LOL. I save probably closer to every ten seconds, though I'm not sure exactly how often it is because of how automatic it is. It's highly dependent on when I finish a set of commands in vim, so with code, I tend to save _very_ frequently, whereas with text, it's a lot less frequent, because there, I often stay in insert mode for while. In addition to just generally being a good idea, it eliminates the need for vim's swap files, and I hate it when programs create files like that (be it to restore what you didn't save when the program crashes or as a backup file every time you save). The file is what is on disk, and I don't want the program trying to keep track of unsaved data or old data and make it easy for me to restore it when my computer crashes. That's what saving is for, and if I want older versions, I'll use source control. But I guess that there are folks who do a lot of typing without saving. I sure couldn't though.

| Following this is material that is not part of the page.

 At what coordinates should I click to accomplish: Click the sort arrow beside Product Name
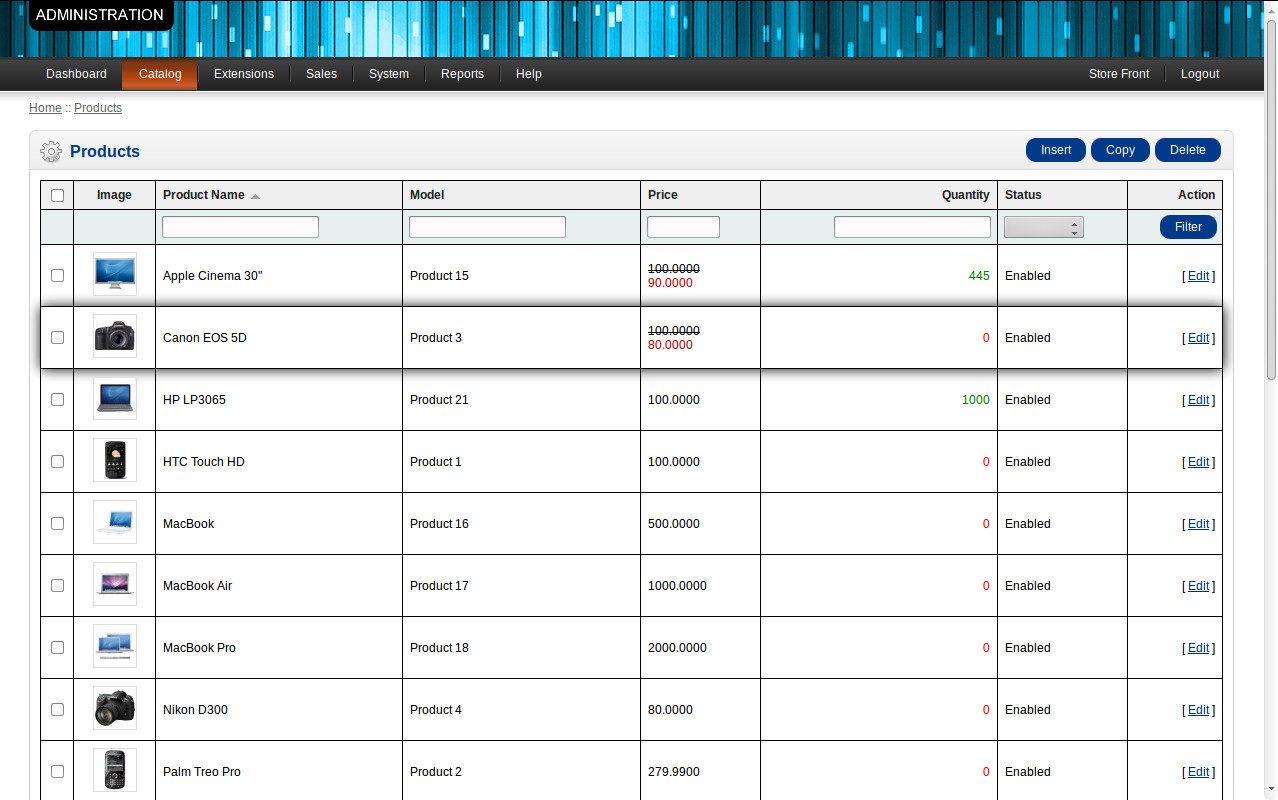click(x=255, y=196)
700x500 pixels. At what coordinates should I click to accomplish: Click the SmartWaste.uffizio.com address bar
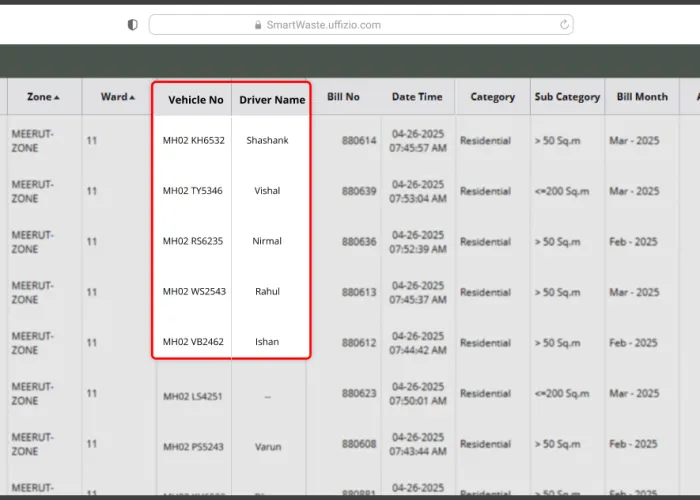(360, 25)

Now, it is true that I frequently write a lot of code before bothering to compile anything - not days worth at a time though.

- Jonathan M Davis

April 04, 2018
On Tuesday, 3 April 2018 at 23:29:34 UTC, Atila Neves wrote:
> On Tuesday, 3 April 2018 at 19:07:54 UTC, Jonathan Marler wrote:
>> On Tuesday, 3 April 2018 at 10:24:15 UTC, Atila Neves wrote:
>>> On Monday, 2 April 2018 at 18:52:14 UTC, Jonathan Marler wrote:
>>>
>
>
>> You still missed my point.
>
> I got your point. I'm disagreeing.
>

I don't know why you keep saying you are "disagreeing" with me.  It looks like we agree.  You're example is showing that DLANG's std.path compiles slower than GO's path library.  I agree.  All I was saying is that this example doesn't show that GO code compiles faster than D.  That was my one and only point.
April 04, 2018
Am Tue, 3 Apr 2018 16:15:35 -0700
schrieb "H. S. Teoh" <hsteoh@quickfur.ath.cx>:

> On Tue, Apr 03, 2018 at 10:59:13PM +0000, Atila Neves via Digitalmars-d wrote:
> > That sentence might as well be fingernails on a blackboard for me! I save compulsively. Whenever I stop typing, C-x C-s it is for me.
> 
> […] I can't imagine not saving for long periods of time.

Me too, but for me it was Delphi 2005/2006 with frequent IDE crashes that had me start doing this and dmd eating into swap memory when I write messy CTFE code that keeps me doing Ctrl+S before before any action that has any likelihood to stall the system. I also don't trust my own code.

-- 
Marco

April 03, 2018
On 04/03/2018 05:53 PM, bachmeier wrote:
> On Tuesday, 3 April 2018 at 21:17:35 UTC, Rubn wrote:
>> I feel that's probably the case for any comparisons across two languages, you are going to have a person that is more knowledgeable in one language than another. Mistakes are going to be made, but I think it should be blatantly obvious that one language is going to compiler slower if it is compiling all the unittests for a library compared to one that isn't. That's just blatant bias against D, not a mistake from misunderstanding Go.
> 
> Yeah, I don't understand that either. Unit tests can be arbitrarily large, so no matter how fast the compiler, it would always be possible to make it take longer than any other language.

Exactly, which is why I'm insisting this - and not compiler benchmarking, let alone idle chattaroo in the forums - is where we need to hit. What we have here, ladies and gentlemen, is a high-impact preapproved item of great general interest. Shall we start the auction?